Graham offers his reflections on the British Heart Foundation House of Care Legacy event in York last week.

On 9 October 2018 I found myself at a very sunny York Racecourse. I had the pleasure of attending the British Heart Foundation’s (BHF) House of Care Programme (this link will take you away from our website) Legacy event along with many colleagues involved in Scotland’s House of Care. Four years earlier we had been very excited to learn about BHF’s ambitions to help support GP practices in delivering care and support planning (C&SP) with people living with long term conditions (LTCs), particularly those affected by, or at risk from, heart disease. We were delighted that, along with Gateshead and Hardwick in England, they agreed to partner our work in Scotland that was promoting the adoption of C&SP in Lothian, Tayside and Greater Glasgow and Clyde. The legacy event was a collection of excellent presentations describing C&SP and its place in person centred care, details of the three-year programme, sharing the lessons learned and the key gains from the independent evaluation (this link will take you away from our website). It was heartening to hear the positive feedback from patients and practitioners. Will Griffiths ably described the contribution from the ALLIANCE in building relationships with GP practices and community support for self-management (“more than medicine”).

It can sometimes be difficult for project teams, programme managers, funders and implementers to fully appreciate what they’ve achieved over the three-year lifespan of a piece of work, what difference they have made and what will become of it all. Sometimes there can be a sense of anti-climax and “what’s next?”. However, for me I felt quite euphoric and I wish to explain why.

As a GP at the autumn of my career I have long held an interest in caring for people living with long term conditions. I graduated from medical school in the mid-1980s nearly a decade after George Engel first described a need for a paradigm shift to embrace a different, “biopsychosocial” model of medical practice. It wasn’t until I entered General Practice in the 1990s that I learned of Engel and was introduced to more holistic ways of consulting, but mainly limited to the enquiry of people with short term (acute) illness. Around that time evidence was being published, mainly from North America, regarding the positive outcomes of personalised approaches for people with long term health problems. It wasn’t until a decade later, in 2004, that I studied this on a year-long sabbatical in New Zealand. I began to understand the benefits of strong therapeutic relationships. Key to successful encounters for people with LTCs and their professionals is when personalised information is shared with them that is responsive to their health literacy, are encouraged to set their own mutually agreed goals and where their participation and collaboration in the consultation is actively promoted along with positivity and empathy. This type of practice is all about bringing the best out of people.
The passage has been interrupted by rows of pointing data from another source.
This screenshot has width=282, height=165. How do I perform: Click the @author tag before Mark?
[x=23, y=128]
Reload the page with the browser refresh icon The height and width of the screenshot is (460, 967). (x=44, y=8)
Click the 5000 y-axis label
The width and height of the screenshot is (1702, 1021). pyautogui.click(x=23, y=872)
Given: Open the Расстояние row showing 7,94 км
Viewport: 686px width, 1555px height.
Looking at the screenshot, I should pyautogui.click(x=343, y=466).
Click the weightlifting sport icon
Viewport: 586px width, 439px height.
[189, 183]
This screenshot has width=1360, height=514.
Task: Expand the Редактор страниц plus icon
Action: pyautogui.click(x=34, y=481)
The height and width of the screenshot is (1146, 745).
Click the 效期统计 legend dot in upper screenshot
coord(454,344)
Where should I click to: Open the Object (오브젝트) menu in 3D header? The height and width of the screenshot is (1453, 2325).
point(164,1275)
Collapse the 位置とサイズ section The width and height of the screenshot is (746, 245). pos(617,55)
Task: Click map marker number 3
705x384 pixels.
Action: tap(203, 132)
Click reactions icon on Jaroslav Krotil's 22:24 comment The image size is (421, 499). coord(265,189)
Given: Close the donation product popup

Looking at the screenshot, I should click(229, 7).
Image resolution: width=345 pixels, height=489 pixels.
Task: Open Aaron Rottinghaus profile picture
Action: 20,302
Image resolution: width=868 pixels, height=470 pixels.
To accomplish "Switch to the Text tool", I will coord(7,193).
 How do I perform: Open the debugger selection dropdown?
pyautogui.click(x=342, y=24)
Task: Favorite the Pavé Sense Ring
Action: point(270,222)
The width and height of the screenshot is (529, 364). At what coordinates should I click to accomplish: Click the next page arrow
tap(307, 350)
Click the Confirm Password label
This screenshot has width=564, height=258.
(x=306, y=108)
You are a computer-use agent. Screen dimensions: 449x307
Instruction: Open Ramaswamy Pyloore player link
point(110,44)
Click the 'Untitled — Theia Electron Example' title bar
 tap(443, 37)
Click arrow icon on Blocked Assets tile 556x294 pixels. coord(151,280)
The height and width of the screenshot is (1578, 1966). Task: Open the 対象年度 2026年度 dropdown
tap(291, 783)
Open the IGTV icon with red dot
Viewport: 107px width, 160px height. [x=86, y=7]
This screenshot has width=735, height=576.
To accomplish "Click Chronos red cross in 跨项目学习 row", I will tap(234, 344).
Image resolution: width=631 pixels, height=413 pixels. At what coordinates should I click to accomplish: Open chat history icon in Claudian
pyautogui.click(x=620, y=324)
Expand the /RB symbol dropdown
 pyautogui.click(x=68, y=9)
I returned to the in UK in 2005, 9 months after the introduction of the Quality and Outcomes Framework (QOF). Evidence based medicine had encouraged the proliferation of guidelines to encourage best medical practice for many individual diseases. Through QOF, GPs were incentivised to ensure people with long term conditions were receiving these medical processes of care. This created a tick box approach focussing on data collection but undermined personalisation of care by overpromoting biomedical targets and perpetuated people as being passive recipients of surveillance. As someone trying to embrace Engel’s vision it had, if anything, got a whole lot harder and more elusive.

A decade on, the rhetoric of policy in Scotland, echoing the patient voice, has strongly supported the personalisation agenda and I’m sure Engel would have approved. These include the person-centred Healthcare Quality ambition, Gaun Yersel and support for self-management, Health and Social Integration, “What Matters to Me”, Realistic Medicine and a new GP contract.

So, whilst the BHF project lasted three years, what it represented to me was an attempt to build on the previous 40 years and truly implement, within GP surgeries, a “holy grail” of medical practice: an empathic, holistic, enabling, relationship and personal outcome based, co-produced, realistic method. The BHF project has built on the work of Year of Care Partnerships (this link will take you away from our website) that distils this approach into a practical pathway and a teachable, collaborative consultation model that works in General Practice. This process was developed and piloted early in the QOF-era back in 2007. Key to this has been aligning the values and underpinning philosophy across practice teams who have worked to change their systems and processes. All this has been achieved together with people living with long term conditions. The contribution of the BHF, and our partnership in Scotland with The ALLIANCE, cannot be overstated. The fact that this process is being achieved against the prevailing pressures in General Practice is remarkable.

For the first time in my career it feels the paradigm is truly shifting. There is some way to go and it will perhaps be another decade or so before care and support planning is the norm across Scottish General Practice. The legacy of the BHF programme, Scotland’s House of Care, and all those pioneers involved in the early adopter practices is that they will have been at its vanguard. We are out of the starting gate, there are still fences to clear, but the final furlong is getting nearer!